Work order. From the line with "You are a GUI" to the end of the data below, restate each line word for word, both ends included, without the pictures.

+++ Exercise materials +++

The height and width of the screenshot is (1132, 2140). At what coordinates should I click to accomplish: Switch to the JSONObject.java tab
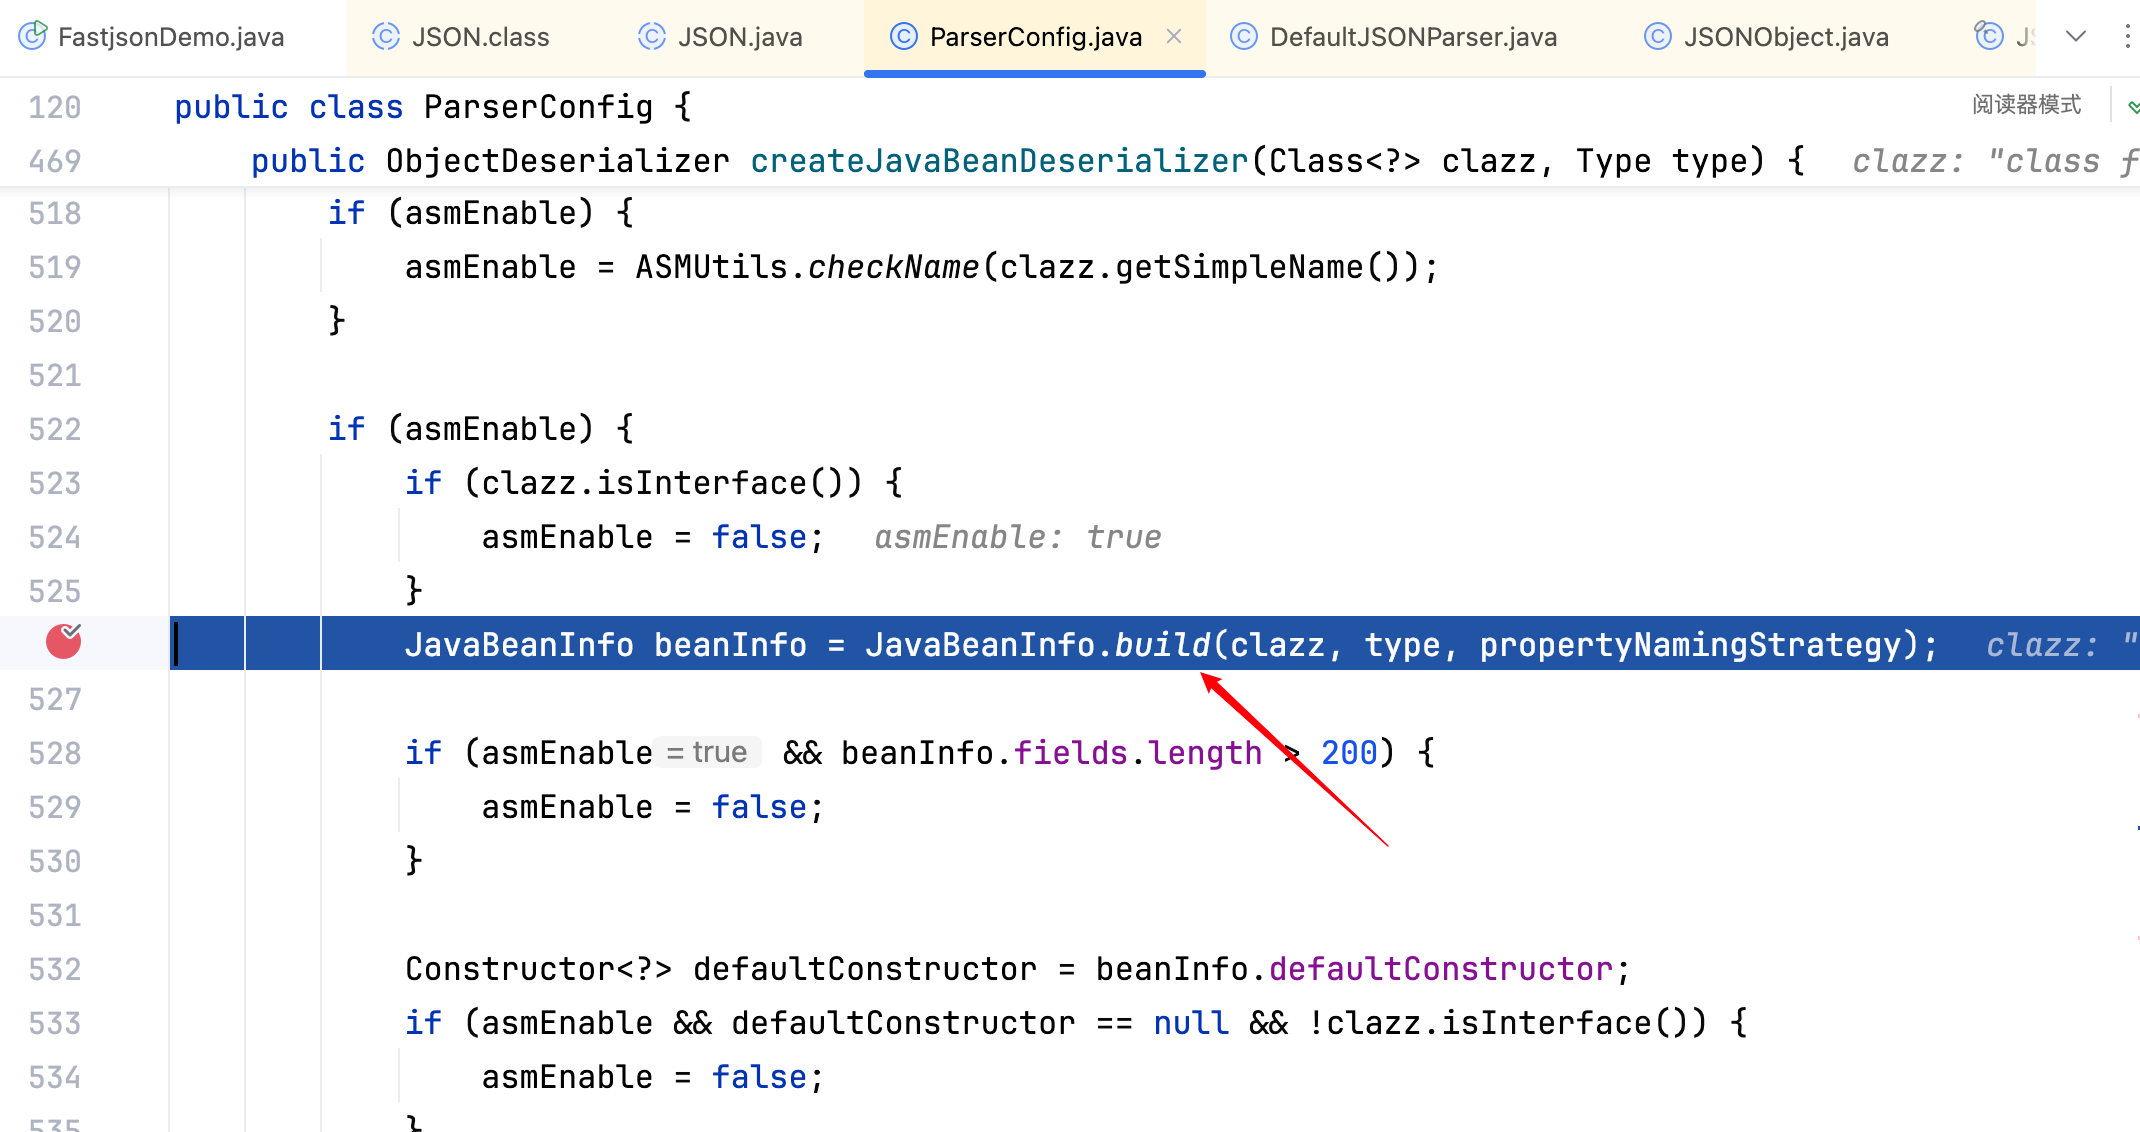(x=1785, y=37)
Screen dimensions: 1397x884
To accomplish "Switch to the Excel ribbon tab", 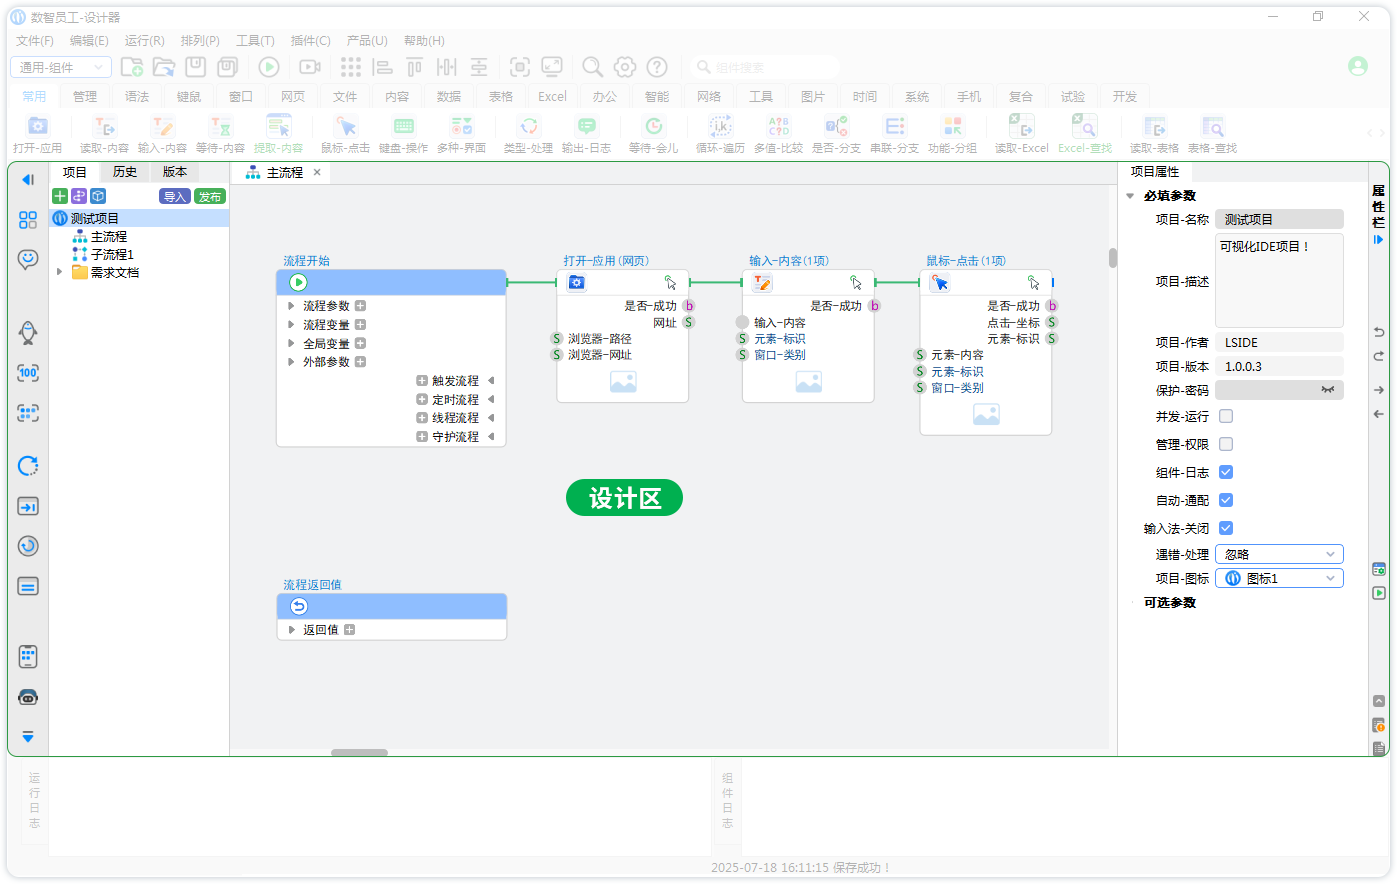I will coord(552,96).
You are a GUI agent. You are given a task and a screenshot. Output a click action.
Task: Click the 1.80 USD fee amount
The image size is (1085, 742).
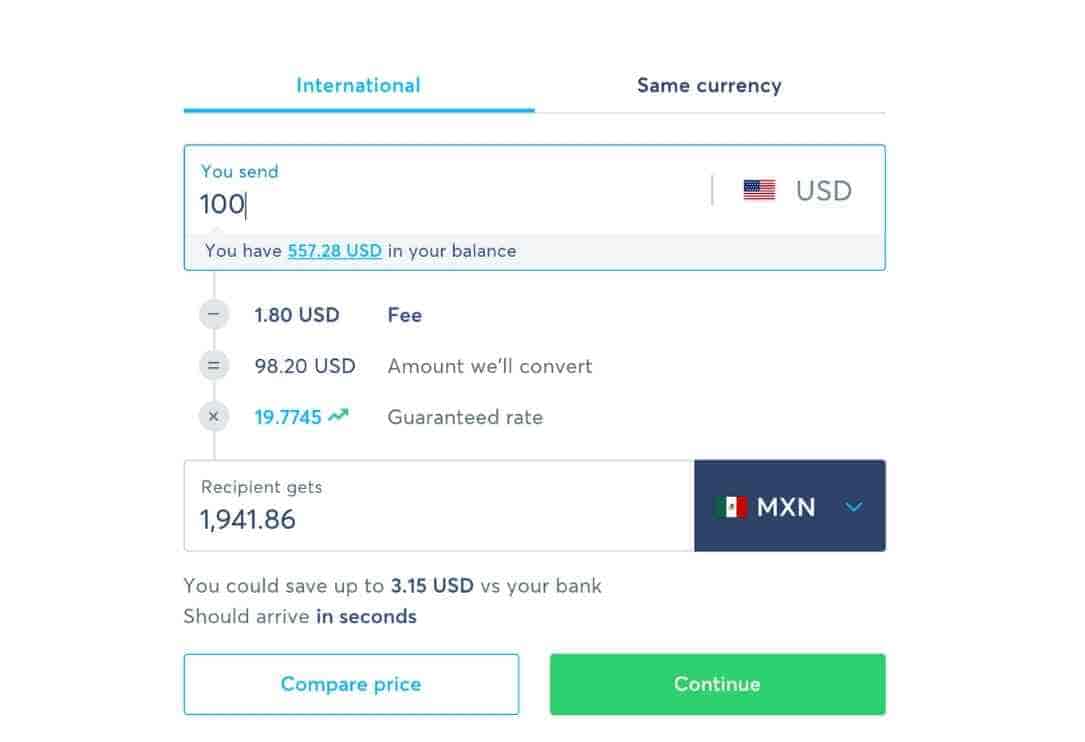297,315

+++

Task response.
You are a GUI agent. You are given a task and a screenshot. Output a click action.
Task: Click the 1.80 USD fee amount
The image size is (1085, 742).
297,315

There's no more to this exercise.